§ LIST OF TASKS
a) According to the article on the 2018 Loder Cup, which body nominated Robert McGowan for the award?
b) Pick up the article on the 2018 Loder Cup after its final sentence and carry it forward.

§ TEXT EXCERPT
Robert McGowan was awarded the 2018 Loder Cup for over 25 years contribution to investigate, promote, retain and cherish New Zealand’s indigenous flora.

Loder Cup Awarded 2018
Robert McGowan accepts the Loder Cup Award for 2018 from the Minister of Conservation Hon Eugenie Sage
Photo: Amanda Aitken

The Nelson Marlborough Conservation Board nominated Robert McGowan as the Winner of the 2018 Loder Cup. This nomination received extensive support from iwi and plant conservation networks.

Robert is the Amo Aratu for Ngā Whenua Rāhui, a contestable ministerial fund established in 1991 to protect the natural integrity of Māori land and preserve mātauranga Māori, and this role has concrete outcomes in restoration and regeneration of indigenous flora on Māori land.  He has helped to establish nurseries throughout the country, mostly for Māori land owners working to restore their own landscapes. Through this work hundreds of thousands of locally grown native plants have been planted.

Saved entries:

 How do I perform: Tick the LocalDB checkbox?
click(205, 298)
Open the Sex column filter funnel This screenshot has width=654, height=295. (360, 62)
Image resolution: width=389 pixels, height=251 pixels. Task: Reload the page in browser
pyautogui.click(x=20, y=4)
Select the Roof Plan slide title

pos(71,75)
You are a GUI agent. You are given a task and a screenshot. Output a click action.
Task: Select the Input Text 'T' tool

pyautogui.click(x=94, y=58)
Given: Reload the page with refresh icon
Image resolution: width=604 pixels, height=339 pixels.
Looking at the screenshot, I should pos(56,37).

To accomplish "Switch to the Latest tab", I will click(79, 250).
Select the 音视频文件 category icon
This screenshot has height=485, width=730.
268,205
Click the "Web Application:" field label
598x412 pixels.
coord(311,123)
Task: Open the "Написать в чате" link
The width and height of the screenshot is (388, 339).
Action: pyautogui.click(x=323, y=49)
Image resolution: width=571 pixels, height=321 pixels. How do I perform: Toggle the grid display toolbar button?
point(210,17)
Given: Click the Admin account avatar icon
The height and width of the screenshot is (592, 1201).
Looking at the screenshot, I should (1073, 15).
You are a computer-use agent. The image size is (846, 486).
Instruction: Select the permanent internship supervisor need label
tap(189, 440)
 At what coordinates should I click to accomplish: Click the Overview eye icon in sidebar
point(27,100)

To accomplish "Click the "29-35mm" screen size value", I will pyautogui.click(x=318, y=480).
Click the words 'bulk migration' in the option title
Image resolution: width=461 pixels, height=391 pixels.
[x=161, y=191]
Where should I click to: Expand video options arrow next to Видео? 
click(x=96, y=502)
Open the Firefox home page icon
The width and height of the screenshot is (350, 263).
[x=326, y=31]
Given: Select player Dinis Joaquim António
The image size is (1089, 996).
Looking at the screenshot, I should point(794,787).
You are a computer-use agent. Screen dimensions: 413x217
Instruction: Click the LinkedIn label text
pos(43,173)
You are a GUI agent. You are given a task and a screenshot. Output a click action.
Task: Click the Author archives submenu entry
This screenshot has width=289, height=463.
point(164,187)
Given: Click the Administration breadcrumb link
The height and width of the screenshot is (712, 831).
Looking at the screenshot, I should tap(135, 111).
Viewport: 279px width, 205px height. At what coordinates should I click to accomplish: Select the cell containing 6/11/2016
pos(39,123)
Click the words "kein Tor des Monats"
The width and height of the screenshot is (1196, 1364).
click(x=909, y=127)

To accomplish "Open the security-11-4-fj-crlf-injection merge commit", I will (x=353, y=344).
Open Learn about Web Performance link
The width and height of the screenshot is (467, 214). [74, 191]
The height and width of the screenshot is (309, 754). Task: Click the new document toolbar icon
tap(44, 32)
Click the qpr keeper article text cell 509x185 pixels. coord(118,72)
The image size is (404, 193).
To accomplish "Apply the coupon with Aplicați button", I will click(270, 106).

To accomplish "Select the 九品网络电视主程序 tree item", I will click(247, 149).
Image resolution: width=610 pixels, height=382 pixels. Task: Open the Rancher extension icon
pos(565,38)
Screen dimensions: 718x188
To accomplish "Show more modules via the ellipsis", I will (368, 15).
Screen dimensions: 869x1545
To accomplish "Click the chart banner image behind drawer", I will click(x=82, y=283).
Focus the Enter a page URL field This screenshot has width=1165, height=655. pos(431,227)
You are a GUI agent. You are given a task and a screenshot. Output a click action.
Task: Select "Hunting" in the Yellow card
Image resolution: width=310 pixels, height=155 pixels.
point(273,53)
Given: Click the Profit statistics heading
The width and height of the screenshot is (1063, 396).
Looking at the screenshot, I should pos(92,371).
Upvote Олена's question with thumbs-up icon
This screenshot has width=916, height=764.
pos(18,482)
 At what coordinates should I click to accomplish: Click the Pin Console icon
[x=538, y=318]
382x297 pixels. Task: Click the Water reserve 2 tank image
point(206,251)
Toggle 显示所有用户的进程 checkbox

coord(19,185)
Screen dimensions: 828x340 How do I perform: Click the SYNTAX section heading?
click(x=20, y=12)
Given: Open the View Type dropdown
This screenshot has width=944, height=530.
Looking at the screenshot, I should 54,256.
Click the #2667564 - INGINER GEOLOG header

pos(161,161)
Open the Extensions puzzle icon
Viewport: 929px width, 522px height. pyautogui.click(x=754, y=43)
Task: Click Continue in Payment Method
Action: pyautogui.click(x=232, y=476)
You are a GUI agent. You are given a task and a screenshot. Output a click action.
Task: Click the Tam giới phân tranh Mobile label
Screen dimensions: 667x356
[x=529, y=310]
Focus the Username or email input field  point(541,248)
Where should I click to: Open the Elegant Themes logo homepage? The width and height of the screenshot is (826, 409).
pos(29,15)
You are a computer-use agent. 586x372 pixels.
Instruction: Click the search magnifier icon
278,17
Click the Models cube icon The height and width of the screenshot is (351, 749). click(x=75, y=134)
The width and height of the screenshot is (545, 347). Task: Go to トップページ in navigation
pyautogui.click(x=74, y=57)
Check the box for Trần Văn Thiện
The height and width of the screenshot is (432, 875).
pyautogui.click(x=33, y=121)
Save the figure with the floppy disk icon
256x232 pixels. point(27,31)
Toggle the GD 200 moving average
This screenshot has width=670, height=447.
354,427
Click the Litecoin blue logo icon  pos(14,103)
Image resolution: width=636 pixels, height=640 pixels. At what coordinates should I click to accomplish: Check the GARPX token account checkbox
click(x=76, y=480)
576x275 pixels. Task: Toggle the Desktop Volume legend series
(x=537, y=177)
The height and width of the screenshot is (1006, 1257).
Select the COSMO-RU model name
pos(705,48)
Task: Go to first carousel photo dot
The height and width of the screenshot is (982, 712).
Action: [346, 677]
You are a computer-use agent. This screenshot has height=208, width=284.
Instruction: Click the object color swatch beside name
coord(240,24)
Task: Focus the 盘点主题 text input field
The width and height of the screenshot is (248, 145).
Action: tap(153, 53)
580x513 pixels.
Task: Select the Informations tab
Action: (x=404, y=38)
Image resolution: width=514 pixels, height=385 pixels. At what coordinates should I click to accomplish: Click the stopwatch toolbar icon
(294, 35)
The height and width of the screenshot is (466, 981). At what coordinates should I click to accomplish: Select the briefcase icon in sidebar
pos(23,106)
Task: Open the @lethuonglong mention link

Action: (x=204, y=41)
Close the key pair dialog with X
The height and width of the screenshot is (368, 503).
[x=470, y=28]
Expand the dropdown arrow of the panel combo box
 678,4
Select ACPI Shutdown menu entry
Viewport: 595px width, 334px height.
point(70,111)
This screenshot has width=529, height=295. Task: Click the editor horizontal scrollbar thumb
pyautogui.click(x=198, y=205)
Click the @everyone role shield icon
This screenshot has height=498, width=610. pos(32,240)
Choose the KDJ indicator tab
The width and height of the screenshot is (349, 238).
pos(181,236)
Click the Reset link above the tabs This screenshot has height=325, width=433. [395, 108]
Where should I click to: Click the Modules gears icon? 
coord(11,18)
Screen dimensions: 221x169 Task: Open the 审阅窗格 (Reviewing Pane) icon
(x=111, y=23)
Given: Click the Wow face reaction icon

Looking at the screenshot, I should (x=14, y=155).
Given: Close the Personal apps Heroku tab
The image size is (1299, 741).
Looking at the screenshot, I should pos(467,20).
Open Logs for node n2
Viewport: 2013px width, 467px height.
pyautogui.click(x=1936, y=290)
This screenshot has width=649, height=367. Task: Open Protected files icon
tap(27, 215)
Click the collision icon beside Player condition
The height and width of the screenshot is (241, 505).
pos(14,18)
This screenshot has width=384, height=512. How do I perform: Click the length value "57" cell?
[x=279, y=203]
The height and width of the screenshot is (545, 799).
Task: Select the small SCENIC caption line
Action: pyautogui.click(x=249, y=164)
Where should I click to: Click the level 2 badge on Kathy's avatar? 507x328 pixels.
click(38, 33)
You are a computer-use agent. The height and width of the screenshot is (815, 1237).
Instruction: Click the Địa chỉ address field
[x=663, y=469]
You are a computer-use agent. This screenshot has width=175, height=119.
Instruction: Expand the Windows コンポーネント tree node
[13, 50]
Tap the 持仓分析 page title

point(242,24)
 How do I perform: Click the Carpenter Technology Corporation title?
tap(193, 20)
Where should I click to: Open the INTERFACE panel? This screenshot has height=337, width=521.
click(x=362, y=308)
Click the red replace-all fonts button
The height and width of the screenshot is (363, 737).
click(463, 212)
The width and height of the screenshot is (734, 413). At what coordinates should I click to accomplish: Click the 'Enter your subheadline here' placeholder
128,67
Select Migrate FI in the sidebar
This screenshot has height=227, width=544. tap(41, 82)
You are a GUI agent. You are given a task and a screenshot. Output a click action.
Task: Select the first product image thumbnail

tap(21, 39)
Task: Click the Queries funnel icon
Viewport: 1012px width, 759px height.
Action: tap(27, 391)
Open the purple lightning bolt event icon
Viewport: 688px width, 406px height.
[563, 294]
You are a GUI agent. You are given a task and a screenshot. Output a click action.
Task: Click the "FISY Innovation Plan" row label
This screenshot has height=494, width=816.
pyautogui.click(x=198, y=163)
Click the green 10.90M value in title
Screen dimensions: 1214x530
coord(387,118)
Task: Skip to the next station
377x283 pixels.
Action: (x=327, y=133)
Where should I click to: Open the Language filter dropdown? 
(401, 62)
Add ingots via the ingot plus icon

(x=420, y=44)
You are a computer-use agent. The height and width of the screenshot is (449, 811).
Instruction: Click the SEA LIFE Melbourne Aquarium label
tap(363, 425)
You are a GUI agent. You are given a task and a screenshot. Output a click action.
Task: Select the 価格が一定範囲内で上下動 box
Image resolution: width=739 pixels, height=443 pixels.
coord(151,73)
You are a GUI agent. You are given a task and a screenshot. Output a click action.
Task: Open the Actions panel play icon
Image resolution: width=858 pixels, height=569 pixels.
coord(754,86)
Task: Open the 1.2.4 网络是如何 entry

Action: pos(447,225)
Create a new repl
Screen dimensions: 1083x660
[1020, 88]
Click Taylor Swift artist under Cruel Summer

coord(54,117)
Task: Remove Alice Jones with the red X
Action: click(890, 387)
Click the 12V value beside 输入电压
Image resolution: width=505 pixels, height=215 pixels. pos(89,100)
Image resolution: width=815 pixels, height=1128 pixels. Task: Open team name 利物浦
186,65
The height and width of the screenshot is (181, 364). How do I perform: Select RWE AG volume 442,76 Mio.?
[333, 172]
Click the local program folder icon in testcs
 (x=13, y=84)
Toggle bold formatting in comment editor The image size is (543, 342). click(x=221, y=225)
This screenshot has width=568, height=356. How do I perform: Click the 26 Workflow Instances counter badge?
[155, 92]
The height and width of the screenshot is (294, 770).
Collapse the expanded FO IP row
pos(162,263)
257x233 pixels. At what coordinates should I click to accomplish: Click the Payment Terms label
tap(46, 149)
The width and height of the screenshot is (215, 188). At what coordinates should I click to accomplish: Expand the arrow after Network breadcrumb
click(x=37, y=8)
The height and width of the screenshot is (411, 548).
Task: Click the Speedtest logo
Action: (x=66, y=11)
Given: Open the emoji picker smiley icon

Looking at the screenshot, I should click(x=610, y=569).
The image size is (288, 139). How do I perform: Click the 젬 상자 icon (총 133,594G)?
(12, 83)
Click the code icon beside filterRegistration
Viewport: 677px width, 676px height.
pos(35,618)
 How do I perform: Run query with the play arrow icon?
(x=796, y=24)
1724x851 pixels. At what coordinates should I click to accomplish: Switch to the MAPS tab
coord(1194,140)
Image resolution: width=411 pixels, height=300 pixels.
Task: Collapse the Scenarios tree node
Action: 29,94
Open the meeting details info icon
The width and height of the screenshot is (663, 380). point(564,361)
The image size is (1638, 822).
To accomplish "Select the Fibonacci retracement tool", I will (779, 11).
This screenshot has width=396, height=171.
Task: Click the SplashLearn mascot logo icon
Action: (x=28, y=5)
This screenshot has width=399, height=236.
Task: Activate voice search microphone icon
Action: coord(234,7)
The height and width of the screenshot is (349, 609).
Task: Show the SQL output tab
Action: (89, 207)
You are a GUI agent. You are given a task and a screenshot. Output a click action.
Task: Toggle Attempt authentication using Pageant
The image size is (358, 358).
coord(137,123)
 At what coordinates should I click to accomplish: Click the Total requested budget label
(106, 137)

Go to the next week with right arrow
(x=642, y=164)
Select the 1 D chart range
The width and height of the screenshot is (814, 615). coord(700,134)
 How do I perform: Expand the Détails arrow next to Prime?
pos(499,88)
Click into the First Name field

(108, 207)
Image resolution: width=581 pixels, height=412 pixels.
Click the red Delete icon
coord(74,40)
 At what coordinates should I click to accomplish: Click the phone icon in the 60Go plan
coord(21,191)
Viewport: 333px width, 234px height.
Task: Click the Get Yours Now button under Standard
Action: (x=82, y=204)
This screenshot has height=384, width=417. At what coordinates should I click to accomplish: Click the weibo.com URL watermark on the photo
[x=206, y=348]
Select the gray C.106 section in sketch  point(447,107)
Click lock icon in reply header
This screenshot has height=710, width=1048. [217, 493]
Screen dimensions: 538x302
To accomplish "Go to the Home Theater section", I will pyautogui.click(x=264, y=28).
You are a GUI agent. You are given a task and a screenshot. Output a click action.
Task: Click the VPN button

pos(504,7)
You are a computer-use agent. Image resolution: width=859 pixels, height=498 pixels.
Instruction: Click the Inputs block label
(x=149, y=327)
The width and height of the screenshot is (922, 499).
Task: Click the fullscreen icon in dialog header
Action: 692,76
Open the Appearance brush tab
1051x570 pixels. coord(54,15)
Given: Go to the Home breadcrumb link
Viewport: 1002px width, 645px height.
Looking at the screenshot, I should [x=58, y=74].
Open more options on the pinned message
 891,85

§ ANSWERS BELOW
a) The Nelson Marlborough Conservation Board nominated him.

b)
As a fluent speaker of te reo Māori and a national expert on rongoā Māori, traditional Māori medicine, He runs workshops on rongoā Māori nationally, and has thus been promoting this knowledge for the past 25 years. His workshops instruct people in the use of Māori medicinal plants in a cultural context, passing on his knowledge so it is retained and teaching his students to cherish the world in which they belong to. In teaching people to care for the health of the land he has been involved in a number of projects for the restoration of indigenous flora. 

Robert is the Current Chair of the Kaimai-Mamaku Catchments Forum. He is one of the founders of Tane’s Tree Trust, a non-profit charitable trust that was established more than 10 years ago to encourage New Zealand landowners to plant and sustainably manage indigenous trees for multiple uses. He provided input into aspects of intellectual property issues relating to Waitangi Tribunal’s Wai 262 report. He was a long-time member and past chairperson on the Bay of Plenty Conservation Board, and the list goes on.

His contribution to the conservation of New Zealand’s flora has been through his endless support of others, reshaping our culture towards a greater appreciation for our land.